# FRAGMENTO DEL DOCUMENTO:
----

No queríamos hablar de ello el mismo día, pero vaya nube que el presidente Joe Biden consiguió arrojar sobre el 20º aniversario del 11-S.
Su intención era claramente que su retirada de Afganistán permitiera un discurso triunfal en el 20º aniversario del ataque terrorista más mortífero del mundo. Pero estaba tan decidido a sacar provecho político del fin de la guerra más larga de Estados Unidos mientras el país conmemoraba el ataque que la desencadenó, que en su lugar provocó una humillación nacional.
En particular, Biden amplió el plazo de salida, justo en la temporada de combate, lo que permitió a los talibanes planear una ofensiva que hizo parecer que estaban llevando a Estados Unidos a la retirada. Luego, cuando el ejército afgano se derrumbó, privado de apoyo aéreo y con la moral destrozada por sucesos como el abandono de la base aérea de Bagram en mitad de la noche, se aferró obstinadamente a su plazo autoimpuesto incluso después de que quedara claro que significaría abandonar a los estadounidenses y a los aliados.
Su debacle deja a los talibanes mucho más fuertes de lo que eran el 11 de septiembre de 2001, y aumenta el riesgo de terrorismo en todo el mundo por parte de Al Qaeda y grupos afines.
Y pensar que hizo de su supuesta experiencia en política exterior un elemento central de su campaña.
Los talibanes establecieron su emirato islámico en 1996, pero nunca tuvieron el control total del país: Las fuerzas especiales estadounidenses que ayudaron a derrocarlos se apoyaron en los combatientes de la resistencia del norte. Pero la resistencia de este año se enfrentó a una fuerza enriquecida por el vasto arsenal estadounidense de última generación abandonado en la retirada ordenada por Biden: miles de vehículos blindados y docenas de aviones incautados al ejército afgano. Sólo en julio, un mes antes de la toma del poder por los talibanes, Estados Unidos entregó siete nuevos helicópteros.

----

Escribe la continuación del artículo sobre la retirada de Afganistán ordenada por Biden, empezando justo después de su última oración.

----

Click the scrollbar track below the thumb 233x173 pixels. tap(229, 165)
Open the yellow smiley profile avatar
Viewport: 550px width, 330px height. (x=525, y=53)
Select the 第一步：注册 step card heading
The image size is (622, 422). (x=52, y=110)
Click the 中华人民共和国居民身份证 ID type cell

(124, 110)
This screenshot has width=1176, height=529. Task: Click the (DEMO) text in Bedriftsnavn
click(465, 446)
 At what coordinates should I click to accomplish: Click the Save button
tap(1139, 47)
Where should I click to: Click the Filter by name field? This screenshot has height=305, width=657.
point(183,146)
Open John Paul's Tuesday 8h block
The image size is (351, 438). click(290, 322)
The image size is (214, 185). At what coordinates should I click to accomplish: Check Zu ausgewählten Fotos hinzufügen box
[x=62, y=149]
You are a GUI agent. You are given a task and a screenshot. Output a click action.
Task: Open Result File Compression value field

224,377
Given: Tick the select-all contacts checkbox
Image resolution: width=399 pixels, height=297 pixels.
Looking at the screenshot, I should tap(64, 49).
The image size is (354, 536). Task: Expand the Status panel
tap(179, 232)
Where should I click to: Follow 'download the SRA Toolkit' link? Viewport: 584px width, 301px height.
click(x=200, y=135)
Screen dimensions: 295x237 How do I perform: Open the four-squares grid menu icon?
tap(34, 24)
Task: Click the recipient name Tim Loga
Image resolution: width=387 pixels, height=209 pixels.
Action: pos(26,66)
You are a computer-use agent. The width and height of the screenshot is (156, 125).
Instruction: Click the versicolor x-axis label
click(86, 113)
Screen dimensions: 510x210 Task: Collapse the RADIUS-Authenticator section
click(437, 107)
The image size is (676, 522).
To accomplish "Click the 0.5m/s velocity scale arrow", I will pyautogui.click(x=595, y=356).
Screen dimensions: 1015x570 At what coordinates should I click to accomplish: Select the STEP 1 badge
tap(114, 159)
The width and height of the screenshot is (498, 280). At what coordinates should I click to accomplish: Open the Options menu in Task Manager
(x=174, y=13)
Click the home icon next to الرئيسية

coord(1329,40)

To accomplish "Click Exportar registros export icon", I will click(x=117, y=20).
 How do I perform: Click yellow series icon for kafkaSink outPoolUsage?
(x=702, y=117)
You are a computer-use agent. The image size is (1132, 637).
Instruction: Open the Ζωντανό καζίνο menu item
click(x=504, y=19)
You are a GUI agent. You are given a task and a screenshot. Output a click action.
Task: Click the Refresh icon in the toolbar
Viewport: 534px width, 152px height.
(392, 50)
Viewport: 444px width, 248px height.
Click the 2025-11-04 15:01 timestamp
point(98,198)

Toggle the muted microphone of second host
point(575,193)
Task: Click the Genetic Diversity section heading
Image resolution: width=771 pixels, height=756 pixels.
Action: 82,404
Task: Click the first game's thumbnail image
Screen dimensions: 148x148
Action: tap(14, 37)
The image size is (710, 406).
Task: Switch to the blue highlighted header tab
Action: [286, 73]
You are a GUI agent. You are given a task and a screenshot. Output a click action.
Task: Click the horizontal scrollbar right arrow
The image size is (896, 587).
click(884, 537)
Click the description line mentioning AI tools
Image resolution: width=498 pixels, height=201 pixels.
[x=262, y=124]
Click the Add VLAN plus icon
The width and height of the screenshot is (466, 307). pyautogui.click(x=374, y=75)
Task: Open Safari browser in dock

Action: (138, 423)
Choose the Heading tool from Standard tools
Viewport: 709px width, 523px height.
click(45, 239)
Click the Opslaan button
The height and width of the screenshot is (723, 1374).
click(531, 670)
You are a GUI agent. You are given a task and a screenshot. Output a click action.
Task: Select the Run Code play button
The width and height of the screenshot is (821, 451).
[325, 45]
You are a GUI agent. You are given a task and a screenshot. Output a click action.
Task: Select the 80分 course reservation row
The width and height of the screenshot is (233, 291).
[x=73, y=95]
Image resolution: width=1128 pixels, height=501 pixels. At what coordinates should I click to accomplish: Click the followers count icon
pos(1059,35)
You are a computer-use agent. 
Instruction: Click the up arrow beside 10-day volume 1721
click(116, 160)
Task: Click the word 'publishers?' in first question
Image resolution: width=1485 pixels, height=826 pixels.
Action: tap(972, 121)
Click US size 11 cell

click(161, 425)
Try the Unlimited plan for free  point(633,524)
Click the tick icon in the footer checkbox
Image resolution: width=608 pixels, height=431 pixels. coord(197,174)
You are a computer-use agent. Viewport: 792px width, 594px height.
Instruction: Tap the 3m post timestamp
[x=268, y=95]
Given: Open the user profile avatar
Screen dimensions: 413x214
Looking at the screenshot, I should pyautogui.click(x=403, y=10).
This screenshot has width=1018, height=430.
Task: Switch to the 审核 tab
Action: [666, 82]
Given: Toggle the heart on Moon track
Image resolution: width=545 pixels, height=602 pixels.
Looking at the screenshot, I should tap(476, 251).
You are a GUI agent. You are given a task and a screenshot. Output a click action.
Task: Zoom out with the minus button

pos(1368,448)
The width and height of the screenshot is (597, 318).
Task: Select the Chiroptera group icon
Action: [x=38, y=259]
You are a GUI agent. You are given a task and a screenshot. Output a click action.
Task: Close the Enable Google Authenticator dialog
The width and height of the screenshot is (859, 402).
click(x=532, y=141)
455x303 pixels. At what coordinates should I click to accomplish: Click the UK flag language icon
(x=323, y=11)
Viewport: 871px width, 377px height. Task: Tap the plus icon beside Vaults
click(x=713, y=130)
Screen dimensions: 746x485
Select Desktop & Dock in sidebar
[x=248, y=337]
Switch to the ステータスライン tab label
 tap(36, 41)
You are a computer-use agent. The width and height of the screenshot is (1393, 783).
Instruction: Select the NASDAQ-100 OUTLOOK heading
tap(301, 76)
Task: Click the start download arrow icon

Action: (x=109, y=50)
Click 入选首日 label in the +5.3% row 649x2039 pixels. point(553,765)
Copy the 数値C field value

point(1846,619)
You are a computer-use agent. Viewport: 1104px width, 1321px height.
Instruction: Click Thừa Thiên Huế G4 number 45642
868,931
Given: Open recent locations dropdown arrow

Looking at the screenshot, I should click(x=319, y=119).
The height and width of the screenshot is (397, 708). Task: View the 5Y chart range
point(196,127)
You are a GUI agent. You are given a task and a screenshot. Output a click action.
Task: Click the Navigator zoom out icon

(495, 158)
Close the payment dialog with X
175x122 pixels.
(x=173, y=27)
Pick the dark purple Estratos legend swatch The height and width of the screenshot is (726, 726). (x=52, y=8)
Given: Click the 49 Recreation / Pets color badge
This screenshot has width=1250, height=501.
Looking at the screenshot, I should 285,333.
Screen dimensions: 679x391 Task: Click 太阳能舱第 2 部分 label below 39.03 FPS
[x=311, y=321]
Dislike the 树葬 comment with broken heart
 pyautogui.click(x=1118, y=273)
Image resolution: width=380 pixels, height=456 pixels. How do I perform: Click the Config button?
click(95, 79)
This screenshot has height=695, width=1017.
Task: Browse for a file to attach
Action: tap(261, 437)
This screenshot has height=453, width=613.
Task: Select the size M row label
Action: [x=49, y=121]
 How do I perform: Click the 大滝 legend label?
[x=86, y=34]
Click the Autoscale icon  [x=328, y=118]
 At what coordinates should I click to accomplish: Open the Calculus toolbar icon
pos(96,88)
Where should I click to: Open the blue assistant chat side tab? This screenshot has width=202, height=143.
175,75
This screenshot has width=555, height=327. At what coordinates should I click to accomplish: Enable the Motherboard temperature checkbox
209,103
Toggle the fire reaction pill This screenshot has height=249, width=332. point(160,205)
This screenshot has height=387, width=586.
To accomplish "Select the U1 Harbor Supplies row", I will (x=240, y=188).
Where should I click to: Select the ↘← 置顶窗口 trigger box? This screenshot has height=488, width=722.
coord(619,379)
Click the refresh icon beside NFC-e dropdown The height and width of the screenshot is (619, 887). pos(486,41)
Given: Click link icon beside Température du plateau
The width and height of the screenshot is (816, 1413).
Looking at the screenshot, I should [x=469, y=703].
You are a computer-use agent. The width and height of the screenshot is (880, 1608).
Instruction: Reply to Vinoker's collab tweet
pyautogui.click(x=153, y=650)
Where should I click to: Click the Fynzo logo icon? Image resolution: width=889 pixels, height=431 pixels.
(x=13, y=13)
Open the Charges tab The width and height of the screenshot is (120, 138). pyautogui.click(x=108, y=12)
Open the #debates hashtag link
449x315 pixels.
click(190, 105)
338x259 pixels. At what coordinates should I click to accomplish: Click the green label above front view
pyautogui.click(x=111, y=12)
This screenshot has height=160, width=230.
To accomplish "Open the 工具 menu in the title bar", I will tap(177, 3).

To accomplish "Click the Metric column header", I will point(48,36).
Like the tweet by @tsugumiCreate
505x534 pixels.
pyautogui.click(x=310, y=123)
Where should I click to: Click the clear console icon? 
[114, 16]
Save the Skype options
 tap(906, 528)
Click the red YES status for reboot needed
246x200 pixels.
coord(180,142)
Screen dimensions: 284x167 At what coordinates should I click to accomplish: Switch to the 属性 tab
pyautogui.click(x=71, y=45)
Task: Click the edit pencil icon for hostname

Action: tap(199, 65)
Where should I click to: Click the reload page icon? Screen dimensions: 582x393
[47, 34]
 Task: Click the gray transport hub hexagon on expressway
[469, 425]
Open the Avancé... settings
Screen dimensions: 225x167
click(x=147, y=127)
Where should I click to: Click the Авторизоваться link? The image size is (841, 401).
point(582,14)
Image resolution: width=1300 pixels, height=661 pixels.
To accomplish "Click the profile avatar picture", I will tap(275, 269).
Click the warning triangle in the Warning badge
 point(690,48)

----

# RESPUESTA:
En la prisa por evacuar, Estados Unidos dejó incluso datos biométricos de millones de afganos, lo que facilitó a los talibanes la identificación -y la matanza o la tortura- de sus enemigos, aquellos que arriesgaron sus vidas trabajando junto a las fuerzas de la coalición durante los 20 años de guerra.
El equipo de Biden sigue afirmando que los talibanes tienen razones para ser mejores, ya que buscan la legitimidad internacional para su nuevo gobierno. Ah, sí. Los líderes interinos son los mismos monstruos de siempre: Como señala Thomas Joscelyn, miembro de la Fundación para la Defensa de las Democracias, “más de una docena de ellos fueron sancionados por primera vez por el Consejo de Seguridad de la ONU a principios de 2001”.
Y muchos tienen vínculos con Al Qaeda. El nuevo ministro del Interior es Sirajuddin Haqqani, miembro de la lista de los más buscados por el FBI y con una recompensa multimillonaria por su cabeza como líder de la red Haqqani, especialmente brutal y vinculada a Al Qaeda, conocida por sus vídeos de decapitaciones masivas, así como por el asedio en 2011 al recinto de la embajada estadounidense en Kabul, que se saldó con 16 afganos muertos.
Biden declaró a Al Qaeda prácticamente muerta, aunque el Departamento del Tesoro señaló justo antes de que asumiera el cargo que el grupo terrorista ha estado “ganando fuerza en Afganistán mientras sigue operando con los talibanes bajo su protección”. En junio, el Consejo de Seguridad de la ONU informó de que Al Qaeda está activa en al menos 15 de las 34 provincias del país.
Tampoco es el único grupo terrorista islámico al que apoyan los talibanes. Biden menciona repetidamente -sin razón aparente- que el ISIS-K es el enemigo jurado de los talibanes. Pero la verdad sobre el grupo que mató a 13 miembros del servicio estadounidense y a cientos de afganos el mes pasado es mucho más complicada. Como escribió el experto en seguridad Sajjan M. Gohel en Foreign Policy, “Ha habido, de hecho, una convergencia táctica y estratégica entre el Estado Islámico-Khorasan y los Haqqanis, si no la totalidad de los talibanes”.
Ken McCallum, jefe de la agencia de inteligencia británica MI5, advierte que la victoria talibán podría haber “envalentonado” a los terroristas para llevar a cabo futuros atentados del tipo del 11-S.
Biden tuvo que descartar su discurso previsto de “Yo terminé la guerra” para el aniversario del 11-S. En lugar de ello, se adentró en el solemne día con un intento diferente de reclamar el liderazgo: el de la COVID. Los primeros indicios sugieren que esa táctica no funcionará mejor.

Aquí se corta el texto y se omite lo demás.